Sono molto efficienti perché assorbono la luce da tutto lo spettro solare (non solo dal rosso, come avviene con i dispositivi precedenti) e al tempo stesso non riassorbono la loro stessa luminescenza. Sono inoltre incolore, superando così uno dei limiti più grandi per l’applicazione in edilizia civile, ovvero l’impatto estetico.

“Affinché questa tecnologia potesse uscire dai laboratori di ricerca ed esprimere il suo potenziale nell’edilizia sostenibile – spiega il prof. Francesco Meinardi, uno dei coordinatori del team di Milano-Bicocca – è stato necessario abbandonare schemi composizionali delle nanoparticelle dati per scontati fino a ieri”.

“Invece di continuare a lavorare con i classici cristalli semiconduttori a base di metalli pesanti come il cadmio o il piombo – argomenta il professore – noi abbiamo realizzato nanoparticelle costituite da leghe di più elementi, riuscendo ad ottenere concentratori non tossici, con straordinarie capacità di assorbimento della luce del sole, e che al contempo preservano la caratteristica chiave di non riassorbire la luce emessa da loro stessi. In questo modo abbiamo coniugato le elevate efficienze e le grandi dimensioni richieste per la costruzione di elementi architettonici reali. Il fattore estetico è poi di fondamentale importanza perché una soluzione tecnologica per essere accettata non può andare a discapito della qualità della vita”.

Il lavoro pubblicato su Nature Nanotechnology è stato realizzato grazie a piccoli finanziamenti di Fondazione Cariplo e dell’Unione Europea. La caratteristica, mai raggiunta finora, di aumentare notevolmente l’efficienza fotovoltaica e di ottenere lastre essenzialmente incolore, molto simili alle tipiche lenti degli occhiali da sole grigio-brune, “fa sì che queste nuove finestre fotovoltaiche si integrino in modo ‘invisibile’ nel contesto urbano”, sottolinea Francesco Carulli che ha lavorato al progetto durante la sua tesi di Laurea in Scienza dei Materiali.

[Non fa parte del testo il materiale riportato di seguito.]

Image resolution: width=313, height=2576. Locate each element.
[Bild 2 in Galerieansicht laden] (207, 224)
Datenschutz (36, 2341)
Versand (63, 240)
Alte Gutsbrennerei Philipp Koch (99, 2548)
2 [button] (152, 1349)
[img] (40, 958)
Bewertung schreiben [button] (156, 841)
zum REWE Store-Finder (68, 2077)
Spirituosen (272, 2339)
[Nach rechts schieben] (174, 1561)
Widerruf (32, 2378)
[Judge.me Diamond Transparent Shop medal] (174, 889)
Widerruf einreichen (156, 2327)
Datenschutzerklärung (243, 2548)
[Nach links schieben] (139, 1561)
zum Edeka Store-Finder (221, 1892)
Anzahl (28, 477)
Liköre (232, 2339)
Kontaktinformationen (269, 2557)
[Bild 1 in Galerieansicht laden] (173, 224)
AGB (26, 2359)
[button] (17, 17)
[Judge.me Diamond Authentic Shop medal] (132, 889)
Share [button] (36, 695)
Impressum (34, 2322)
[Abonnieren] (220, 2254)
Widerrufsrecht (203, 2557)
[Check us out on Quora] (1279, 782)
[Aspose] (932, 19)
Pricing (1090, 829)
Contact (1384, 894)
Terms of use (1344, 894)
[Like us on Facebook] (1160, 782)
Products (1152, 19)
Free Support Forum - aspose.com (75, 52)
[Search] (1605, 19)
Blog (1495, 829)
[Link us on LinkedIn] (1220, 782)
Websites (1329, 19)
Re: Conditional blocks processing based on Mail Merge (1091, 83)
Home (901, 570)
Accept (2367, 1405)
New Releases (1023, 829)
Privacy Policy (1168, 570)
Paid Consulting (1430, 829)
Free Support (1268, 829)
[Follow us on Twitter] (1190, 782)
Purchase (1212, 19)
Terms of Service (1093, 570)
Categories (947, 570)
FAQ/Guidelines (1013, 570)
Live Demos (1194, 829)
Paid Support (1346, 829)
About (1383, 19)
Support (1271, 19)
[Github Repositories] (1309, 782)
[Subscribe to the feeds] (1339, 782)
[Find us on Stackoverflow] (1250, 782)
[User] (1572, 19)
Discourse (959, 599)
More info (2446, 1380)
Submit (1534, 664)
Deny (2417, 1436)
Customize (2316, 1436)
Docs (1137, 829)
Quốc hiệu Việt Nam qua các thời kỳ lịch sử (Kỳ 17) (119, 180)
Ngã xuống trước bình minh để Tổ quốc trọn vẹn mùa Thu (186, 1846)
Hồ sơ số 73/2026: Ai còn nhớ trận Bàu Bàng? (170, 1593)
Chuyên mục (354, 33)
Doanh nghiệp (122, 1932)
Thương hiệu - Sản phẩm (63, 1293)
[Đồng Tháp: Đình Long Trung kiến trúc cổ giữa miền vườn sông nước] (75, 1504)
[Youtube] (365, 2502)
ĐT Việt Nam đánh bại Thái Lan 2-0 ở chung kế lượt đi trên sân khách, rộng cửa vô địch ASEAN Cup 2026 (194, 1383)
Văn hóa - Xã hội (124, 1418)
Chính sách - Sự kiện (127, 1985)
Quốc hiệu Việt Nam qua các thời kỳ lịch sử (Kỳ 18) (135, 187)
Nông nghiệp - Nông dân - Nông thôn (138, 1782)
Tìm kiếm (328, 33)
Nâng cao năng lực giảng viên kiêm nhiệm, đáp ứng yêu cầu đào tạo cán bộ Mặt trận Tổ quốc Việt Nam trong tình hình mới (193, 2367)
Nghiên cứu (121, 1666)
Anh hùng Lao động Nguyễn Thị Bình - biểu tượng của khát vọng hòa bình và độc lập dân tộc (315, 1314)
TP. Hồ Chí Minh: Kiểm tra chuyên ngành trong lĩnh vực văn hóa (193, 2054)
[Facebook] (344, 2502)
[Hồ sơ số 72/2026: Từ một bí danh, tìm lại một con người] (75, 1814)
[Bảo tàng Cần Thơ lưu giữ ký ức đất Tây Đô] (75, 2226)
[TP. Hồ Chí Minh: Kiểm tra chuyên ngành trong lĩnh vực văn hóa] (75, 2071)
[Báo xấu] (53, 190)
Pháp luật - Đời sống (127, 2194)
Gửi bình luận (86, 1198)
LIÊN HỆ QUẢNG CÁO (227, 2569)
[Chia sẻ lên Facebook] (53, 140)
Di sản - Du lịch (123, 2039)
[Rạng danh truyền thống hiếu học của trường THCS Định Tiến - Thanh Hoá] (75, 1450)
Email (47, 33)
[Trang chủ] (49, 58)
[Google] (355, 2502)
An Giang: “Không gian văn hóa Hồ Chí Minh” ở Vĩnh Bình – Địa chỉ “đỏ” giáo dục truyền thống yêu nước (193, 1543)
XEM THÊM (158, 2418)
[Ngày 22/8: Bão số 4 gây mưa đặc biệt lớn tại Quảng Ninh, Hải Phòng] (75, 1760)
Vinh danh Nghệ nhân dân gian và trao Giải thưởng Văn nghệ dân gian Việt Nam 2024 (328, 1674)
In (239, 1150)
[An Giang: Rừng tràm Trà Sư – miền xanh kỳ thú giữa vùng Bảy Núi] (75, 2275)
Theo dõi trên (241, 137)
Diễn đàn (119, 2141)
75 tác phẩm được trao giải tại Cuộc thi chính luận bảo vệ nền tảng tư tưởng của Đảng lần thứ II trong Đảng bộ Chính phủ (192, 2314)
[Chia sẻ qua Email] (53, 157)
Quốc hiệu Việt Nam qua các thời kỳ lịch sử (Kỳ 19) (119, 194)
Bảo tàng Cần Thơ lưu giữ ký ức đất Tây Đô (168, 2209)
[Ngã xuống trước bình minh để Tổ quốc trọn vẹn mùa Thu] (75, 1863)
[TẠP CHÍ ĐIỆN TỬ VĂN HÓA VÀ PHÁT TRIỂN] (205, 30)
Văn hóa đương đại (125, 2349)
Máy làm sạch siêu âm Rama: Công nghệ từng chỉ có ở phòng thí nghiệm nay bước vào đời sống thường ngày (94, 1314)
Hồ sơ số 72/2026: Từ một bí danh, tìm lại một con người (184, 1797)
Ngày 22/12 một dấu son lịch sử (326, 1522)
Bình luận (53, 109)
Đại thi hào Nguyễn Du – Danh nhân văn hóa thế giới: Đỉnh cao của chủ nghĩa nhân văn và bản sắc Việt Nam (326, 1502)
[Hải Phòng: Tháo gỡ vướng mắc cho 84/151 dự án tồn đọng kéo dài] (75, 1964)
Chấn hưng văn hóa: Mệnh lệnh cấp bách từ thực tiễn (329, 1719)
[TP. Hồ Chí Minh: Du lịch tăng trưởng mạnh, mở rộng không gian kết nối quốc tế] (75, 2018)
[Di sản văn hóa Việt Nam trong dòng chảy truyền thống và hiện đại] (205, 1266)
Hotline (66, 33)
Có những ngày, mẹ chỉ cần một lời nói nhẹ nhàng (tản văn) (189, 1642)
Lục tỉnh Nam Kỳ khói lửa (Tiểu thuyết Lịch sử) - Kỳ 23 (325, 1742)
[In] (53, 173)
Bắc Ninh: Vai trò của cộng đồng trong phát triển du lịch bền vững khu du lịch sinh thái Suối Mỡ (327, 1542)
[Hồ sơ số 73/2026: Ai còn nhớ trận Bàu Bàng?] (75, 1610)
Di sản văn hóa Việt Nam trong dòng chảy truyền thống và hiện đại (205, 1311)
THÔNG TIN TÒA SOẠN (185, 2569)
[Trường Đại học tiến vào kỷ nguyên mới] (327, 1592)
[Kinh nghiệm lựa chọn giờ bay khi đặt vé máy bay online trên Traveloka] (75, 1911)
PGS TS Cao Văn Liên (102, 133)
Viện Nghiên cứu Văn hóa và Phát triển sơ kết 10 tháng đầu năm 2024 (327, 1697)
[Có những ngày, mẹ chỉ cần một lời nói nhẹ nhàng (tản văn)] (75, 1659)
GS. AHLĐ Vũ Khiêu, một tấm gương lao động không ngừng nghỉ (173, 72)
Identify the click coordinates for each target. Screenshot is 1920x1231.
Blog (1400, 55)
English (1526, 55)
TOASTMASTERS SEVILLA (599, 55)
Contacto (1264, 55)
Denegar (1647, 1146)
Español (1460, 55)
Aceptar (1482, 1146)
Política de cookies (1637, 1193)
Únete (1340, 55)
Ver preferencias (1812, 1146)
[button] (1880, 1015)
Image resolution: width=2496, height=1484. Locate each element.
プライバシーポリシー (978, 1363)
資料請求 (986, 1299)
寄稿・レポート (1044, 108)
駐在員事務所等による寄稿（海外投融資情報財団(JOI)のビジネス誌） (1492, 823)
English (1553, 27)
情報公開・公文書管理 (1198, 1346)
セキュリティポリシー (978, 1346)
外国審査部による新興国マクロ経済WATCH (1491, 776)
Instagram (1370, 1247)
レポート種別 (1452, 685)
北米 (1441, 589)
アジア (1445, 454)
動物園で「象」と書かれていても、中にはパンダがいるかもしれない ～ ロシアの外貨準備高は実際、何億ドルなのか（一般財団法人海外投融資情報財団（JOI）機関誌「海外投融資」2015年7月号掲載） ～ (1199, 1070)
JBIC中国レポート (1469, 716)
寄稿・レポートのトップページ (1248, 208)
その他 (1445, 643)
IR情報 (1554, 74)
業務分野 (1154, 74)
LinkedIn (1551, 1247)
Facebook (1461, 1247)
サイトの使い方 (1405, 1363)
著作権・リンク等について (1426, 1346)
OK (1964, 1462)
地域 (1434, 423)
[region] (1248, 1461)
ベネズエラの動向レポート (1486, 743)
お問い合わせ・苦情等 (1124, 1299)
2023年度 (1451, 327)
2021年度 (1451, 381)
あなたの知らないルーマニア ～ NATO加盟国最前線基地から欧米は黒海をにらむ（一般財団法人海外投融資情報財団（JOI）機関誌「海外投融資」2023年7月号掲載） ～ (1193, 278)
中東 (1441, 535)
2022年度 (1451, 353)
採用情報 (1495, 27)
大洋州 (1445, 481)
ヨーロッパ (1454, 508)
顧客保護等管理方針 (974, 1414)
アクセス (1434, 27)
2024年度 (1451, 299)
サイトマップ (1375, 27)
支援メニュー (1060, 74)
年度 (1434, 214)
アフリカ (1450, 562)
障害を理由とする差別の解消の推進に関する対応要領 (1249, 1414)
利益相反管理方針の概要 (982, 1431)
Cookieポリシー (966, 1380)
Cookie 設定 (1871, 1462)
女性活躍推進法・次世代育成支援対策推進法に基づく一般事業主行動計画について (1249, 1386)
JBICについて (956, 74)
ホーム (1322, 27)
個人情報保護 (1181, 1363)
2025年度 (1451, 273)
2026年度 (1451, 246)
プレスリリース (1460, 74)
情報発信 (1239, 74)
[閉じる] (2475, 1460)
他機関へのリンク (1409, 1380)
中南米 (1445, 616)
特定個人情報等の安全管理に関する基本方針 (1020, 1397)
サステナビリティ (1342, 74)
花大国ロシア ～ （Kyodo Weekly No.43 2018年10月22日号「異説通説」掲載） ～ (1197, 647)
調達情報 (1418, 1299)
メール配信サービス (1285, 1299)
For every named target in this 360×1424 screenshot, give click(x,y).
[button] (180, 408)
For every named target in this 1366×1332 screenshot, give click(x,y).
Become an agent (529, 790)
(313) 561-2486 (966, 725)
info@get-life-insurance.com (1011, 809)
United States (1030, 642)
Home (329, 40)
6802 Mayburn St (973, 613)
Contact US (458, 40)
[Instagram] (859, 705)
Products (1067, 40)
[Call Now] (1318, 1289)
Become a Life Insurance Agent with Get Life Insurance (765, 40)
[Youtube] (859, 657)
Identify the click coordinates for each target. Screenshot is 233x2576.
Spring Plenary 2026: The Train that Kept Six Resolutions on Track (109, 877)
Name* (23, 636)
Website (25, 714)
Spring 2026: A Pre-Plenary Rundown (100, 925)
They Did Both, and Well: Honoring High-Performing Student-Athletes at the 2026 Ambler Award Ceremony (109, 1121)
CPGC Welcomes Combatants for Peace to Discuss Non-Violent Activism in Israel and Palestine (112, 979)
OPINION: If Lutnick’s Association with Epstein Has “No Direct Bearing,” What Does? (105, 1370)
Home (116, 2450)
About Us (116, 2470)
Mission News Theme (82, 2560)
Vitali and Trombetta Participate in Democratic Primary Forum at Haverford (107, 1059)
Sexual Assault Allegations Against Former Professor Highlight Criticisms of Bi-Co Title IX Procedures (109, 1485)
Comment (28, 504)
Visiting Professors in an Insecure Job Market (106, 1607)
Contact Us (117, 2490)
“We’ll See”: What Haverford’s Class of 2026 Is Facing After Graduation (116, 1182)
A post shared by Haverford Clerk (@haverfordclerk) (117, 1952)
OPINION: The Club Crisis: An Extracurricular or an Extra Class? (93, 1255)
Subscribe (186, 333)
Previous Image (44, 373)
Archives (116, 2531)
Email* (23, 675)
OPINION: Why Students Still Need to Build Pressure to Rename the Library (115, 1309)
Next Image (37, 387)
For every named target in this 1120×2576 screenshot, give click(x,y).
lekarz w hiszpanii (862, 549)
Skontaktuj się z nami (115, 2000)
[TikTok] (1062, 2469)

“Questa tecnologia – conclude Sergio Brovelli, uno dei coordinatori del team Milano-Bicocca – di cui noi avevamo fornito la prova di principio solo un anno fa, diviene ora una realtà facilmente scalabile per la produzione industriale e potrà essere immediatamente utilizzata nella green architecture e nella building sustainability”.

“Con questi nuovi nano-materiali altamente performanti – prosegue il professore – sarà possibile nel breve periodo realizzare finestre fotovoltaiche o altri elementi architettonici flessibili e semi-trasparenti per convertire non solo i tetti ma tutte le parti di un edificio in generatori di energia solare, come sempre più fondamentale nei contesti ad elevata urbanizzazione. Le nostre stime indicano che sostituendo le vetrate tradizionali di un grattacielo come lo Shard di Londra con i concentratori che abbiamo brevettato, si genererebbe l’energia necessaria alla totale auto-sostenibilità di circa 300 appartamenti. Aggiungete a queste cifre il risparmio energetico derivante dal ridotto ricorso al condizionamento ambientale, grazie all’assorbimento della luce solare da parte dei concentratori solari che limita il sovrariscaldamento degli edifici e avete una tecnologia potenzialmente rivoluzionaria per le città a energia zero del futuro”.